Difference between Slave name and Machine Name

Dave · April 16, 2014, 2:56pm

Hi All

Can anyone tell me the difference between the Slave Name and the Machine Name?

As I understand it the machine name originates from the hostname of a machine, but there does the slave name originate from?

I’m having some issues with multiple linux clients machines appearing as a single slave in the slave list and understanding where the names come from is the first piece in the puzzle to finding out why…

thanks

eamsler · April 17, 2014, 4:17pm

Hey Dave! Most of the time, they’re the same thing. When the Slave starts up, it will use host name of the machine as its own name.

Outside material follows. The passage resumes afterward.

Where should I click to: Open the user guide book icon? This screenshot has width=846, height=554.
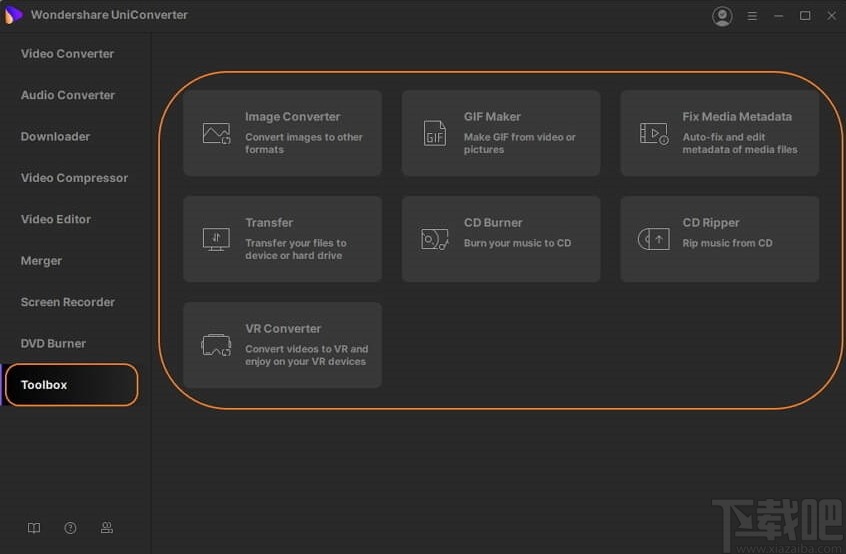pyautogui.click(x=34, y=528)
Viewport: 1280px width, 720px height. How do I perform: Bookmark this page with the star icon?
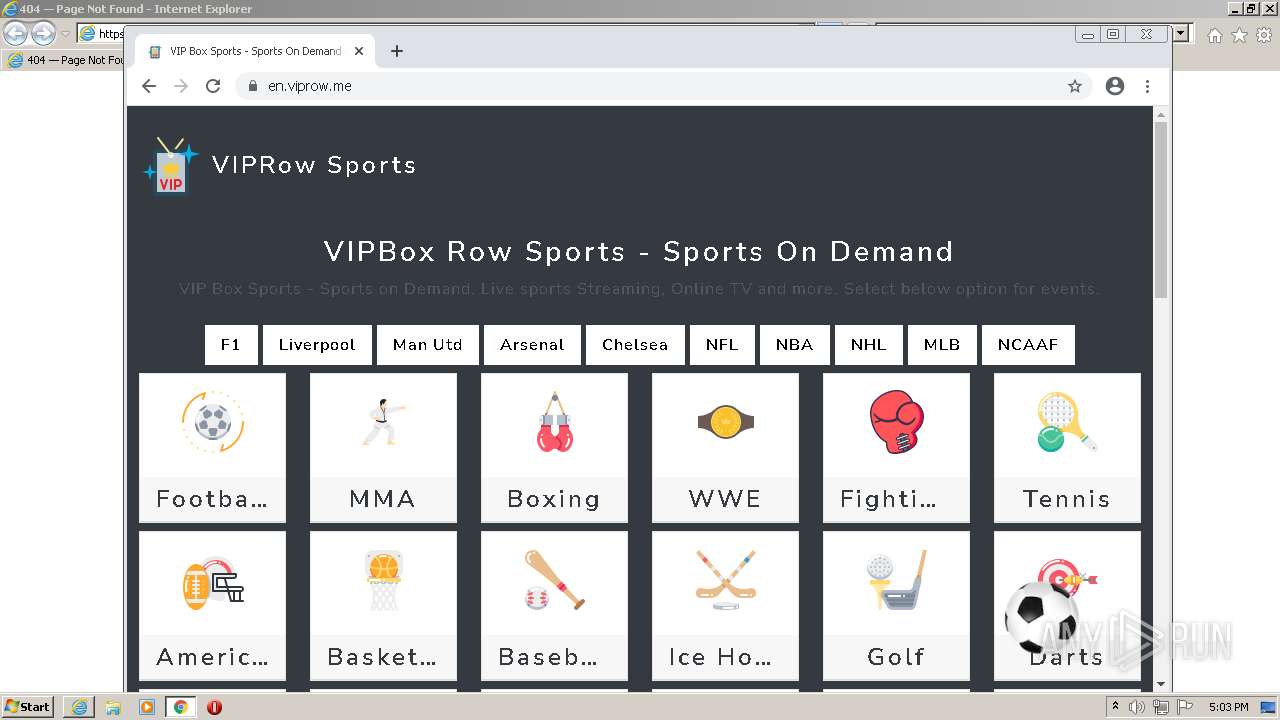1075,86
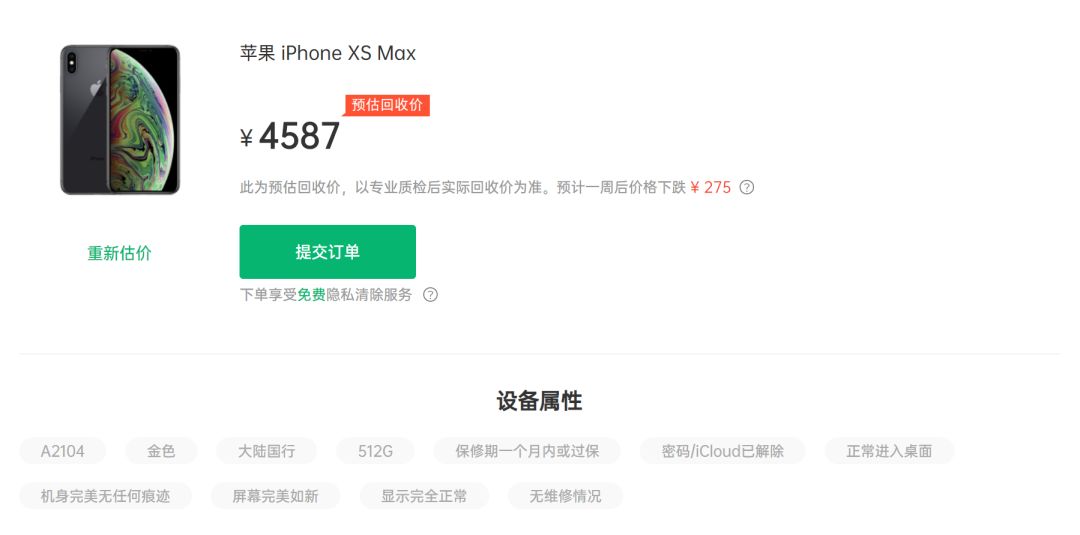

If you pass the Slave “-name cookies” as an argument in Deadline 6, it will append “-cookies” to its name. So, on my machine the resulting slave name that comes up would be “Moblie-010-cookies”.

What you’re likely seeing is a bug we had with the multi-Slave feature back in ye olde 5.2. The issue is two-fold.

The first half of the problem was that we didn’t append the name to the end of the machine name, and instead allowed you to name the Slave whatever you wanted. That would have been fine if not for the other side.

That other problem was how we stored names for the multi-Slave feature. Each name is written into a folder named “slaves” on the local machine, in the form of “slavename.ini”. The one with no prefix we introduced in 6.0 (".ini") is the default Slave name, in 5.2 it was called “NAME_OF_HOST.ini” (eg “Mobile-010.ini”). The reason it’s not a problem in 6.0 is because we’re using the machine name as a prefix as mentioned before.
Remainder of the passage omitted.